Commbank Kaching combines peer-to-peer payments via the phone's contacts and email addresses, and 'social payments' via a user's Facebook friends along with NFC contactless technology.
Reflecting customer uptake of CBA mobile banking services, Kaching will initially be available on the iPhone only. Seventy-nine per cent of smartphone log-ins by CBA customers arrive via an iPhone, says the bank.
CBA is mounting a big investment in mobile technology on the back of a recent surge in uptake by consumers. Figures reveal that in August this year, over 16 million logons were made to CBA's online platform NetBank using a mobile device. This represents a 229% increase from the same period last year.

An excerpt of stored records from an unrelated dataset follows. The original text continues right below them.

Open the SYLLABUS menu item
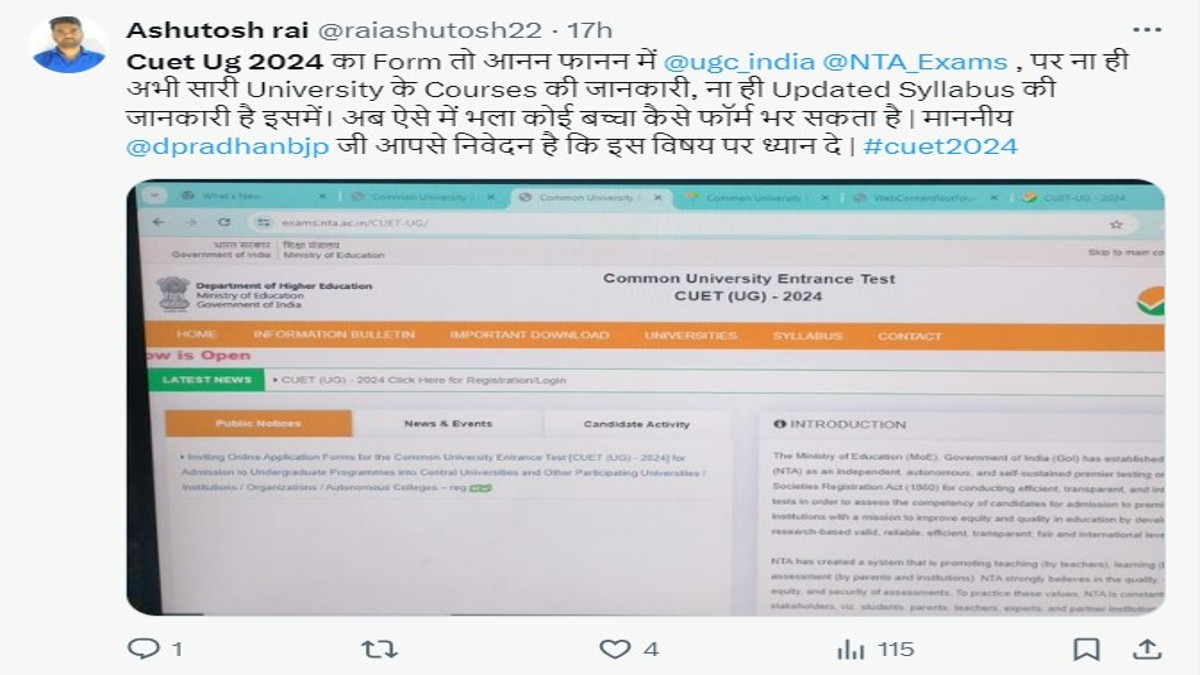This screenshot has height=675, width=1200. (x=807, y=336)
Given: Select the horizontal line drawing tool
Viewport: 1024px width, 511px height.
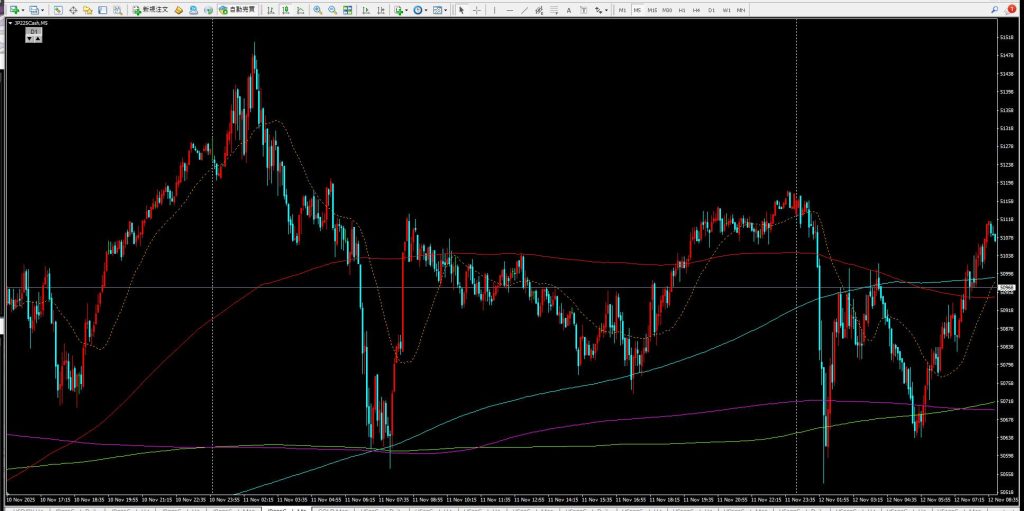Looking at the screenshot, I should (x=510, y=10).
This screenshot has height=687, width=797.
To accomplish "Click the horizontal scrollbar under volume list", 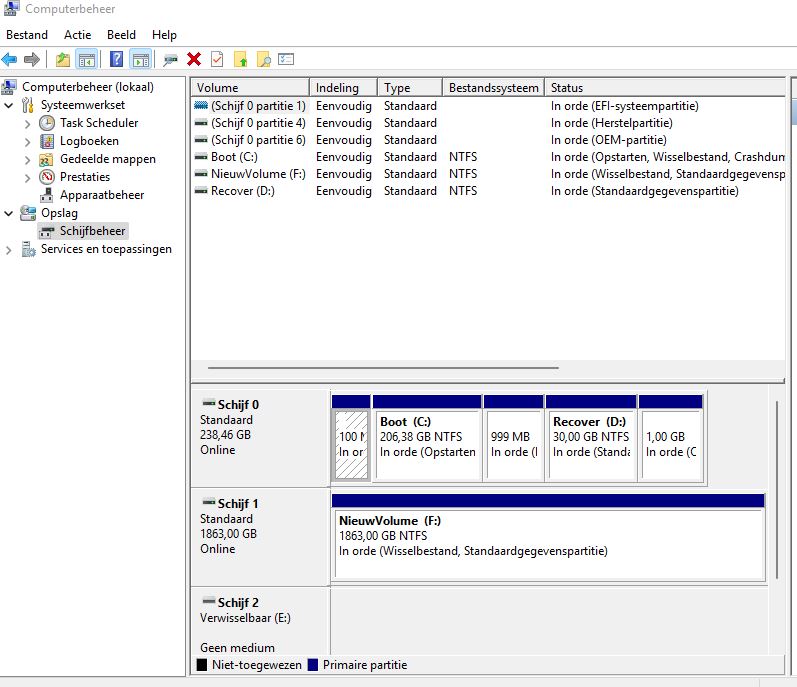I will click(383, 367).
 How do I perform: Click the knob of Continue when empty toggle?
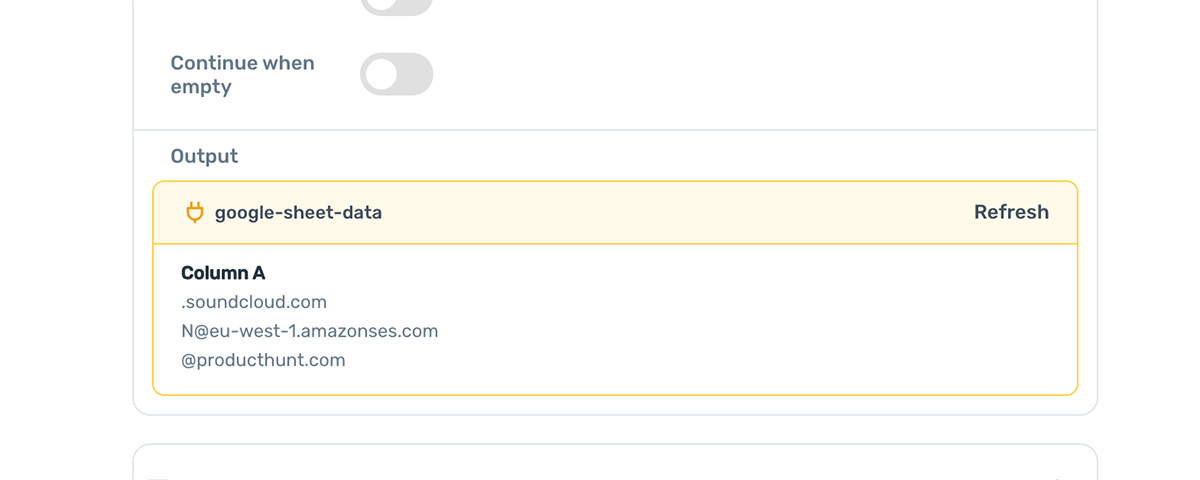pos(380,74)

David Lindberg, executive general manager cards, payments and retail strategy says: "The recent explosion in uptake of digital and smartphone technology has revolutionised how we all transact, interact and communicate with each other, and this new application will make the dream of mobile payments a reality."
The Kaching app will be freely available from Apple's app store. Once the customer has selected an account to both receive and make payments from, Commbank Kaching will enable them to pay anyone via MasterCard PayPass, an email address, phone number or Facebook friendship. Depending on the format selected for payment, the transaction will either take place instantly, or generate a unique code for delivery to the recipient, allowing them to access their payment online at a convenient time.
Users wishing to activate the NFC functionality will need to use an iCarte cover - billed as an interim technology by the bank - which is available for purchase during the app installation process. With the cover in place, customers can make payments of up to $100 by a simple tap of a phone in retailers with MasterCard PayPass-enabled terminals.
"Mobile and online social payment is the next step in transaction technology," says Lindberg. "Already, more than half our 10 million customers own a smartphone, and Australians are 65 per cent more likely than the British to bank on their phones. Now, for the first time, Australian consumers will no longer have to rely on cash or cards to make payments to family, friends or even businesses."